Provide the data from the line containing "This screenshot has width=1022, height=570." through the end of the data as a JSON list of strings, one string per line, omitting blank lines.

--- begin ---

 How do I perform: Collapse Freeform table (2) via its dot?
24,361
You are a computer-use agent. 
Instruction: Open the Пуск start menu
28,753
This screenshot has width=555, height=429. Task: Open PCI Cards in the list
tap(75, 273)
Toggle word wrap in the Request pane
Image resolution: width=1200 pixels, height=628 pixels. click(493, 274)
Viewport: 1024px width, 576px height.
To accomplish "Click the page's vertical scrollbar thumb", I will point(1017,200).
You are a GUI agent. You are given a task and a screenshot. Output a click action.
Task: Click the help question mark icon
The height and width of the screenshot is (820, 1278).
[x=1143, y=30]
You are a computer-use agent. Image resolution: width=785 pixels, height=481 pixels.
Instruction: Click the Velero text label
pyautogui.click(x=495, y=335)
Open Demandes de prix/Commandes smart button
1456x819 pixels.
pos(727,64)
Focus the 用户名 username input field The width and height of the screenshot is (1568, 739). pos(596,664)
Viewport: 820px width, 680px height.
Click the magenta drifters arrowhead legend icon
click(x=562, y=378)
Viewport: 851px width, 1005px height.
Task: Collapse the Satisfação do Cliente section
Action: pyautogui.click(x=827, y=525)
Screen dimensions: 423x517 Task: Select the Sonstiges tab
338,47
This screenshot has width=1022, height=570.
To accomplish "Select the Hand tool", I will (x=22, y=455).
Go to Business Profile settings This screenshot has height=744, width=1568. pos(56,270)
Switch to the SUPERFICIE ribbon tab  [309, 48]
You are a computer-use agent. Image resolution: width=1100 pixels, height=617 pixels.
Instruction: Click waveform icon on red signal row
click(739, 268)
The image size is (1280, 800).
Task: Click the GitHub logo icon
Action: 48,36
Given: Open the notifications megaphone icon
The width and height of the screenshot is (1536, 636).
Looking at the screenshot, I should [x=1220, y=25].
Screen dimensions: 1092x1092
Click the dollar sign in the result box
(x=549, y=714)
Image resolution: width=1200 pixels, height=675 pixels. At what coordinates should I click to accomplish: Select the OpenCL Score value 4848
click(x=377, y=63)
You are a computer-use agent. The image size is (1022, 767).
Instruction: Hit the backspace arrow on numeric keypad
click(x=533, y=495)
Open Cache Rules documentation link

--- end ---

(Response to this exercise)
[
  "This screenshot has width=1022, height=570.",
  "To accomplish \"Select the Hand tool\", I will (x=22, y=455).",
  "Go to Business Profile settings This screenshot has height=744, width=1568. pos(56,270)",
  "Switch to the SUPERFICIE ribbon tab  [309, 48]",
  "You are a computer-use agent. Image resolution: width=1100 pixels, height=617 pixels.",
  "Instruction: Click waveform icon on red signal row",
  "click(739, 268)",
  "The image size is (1280, 800).",
  "Task: Click the GitHub logo icon",
  "Action: 48,36",
  "Given: Open the notifications megaphone icon",
  "The width and height of the screenshot is (1536, 636).",
  "Looking at the screenshot, I should [x=1220, y=25].",
  "Screen dimensions: 1092x1092",
  "Click the dollar sign in the result box",
  "(x=549, y=714)",
  "Image resolution: width=1200 pixels, height=675 pixels. At what coordinates should I click to accomplish: Select the OpenCL Score value 4848",
  "click(x=377, y=63)",
  "You are a computer-use agent. The image size is (1022, 767).",
  "Instruction: Hit the backspace arrow on numeric keypad",
  "click(x=533, y=495)",
  "Open Cache Rules documentation link"
]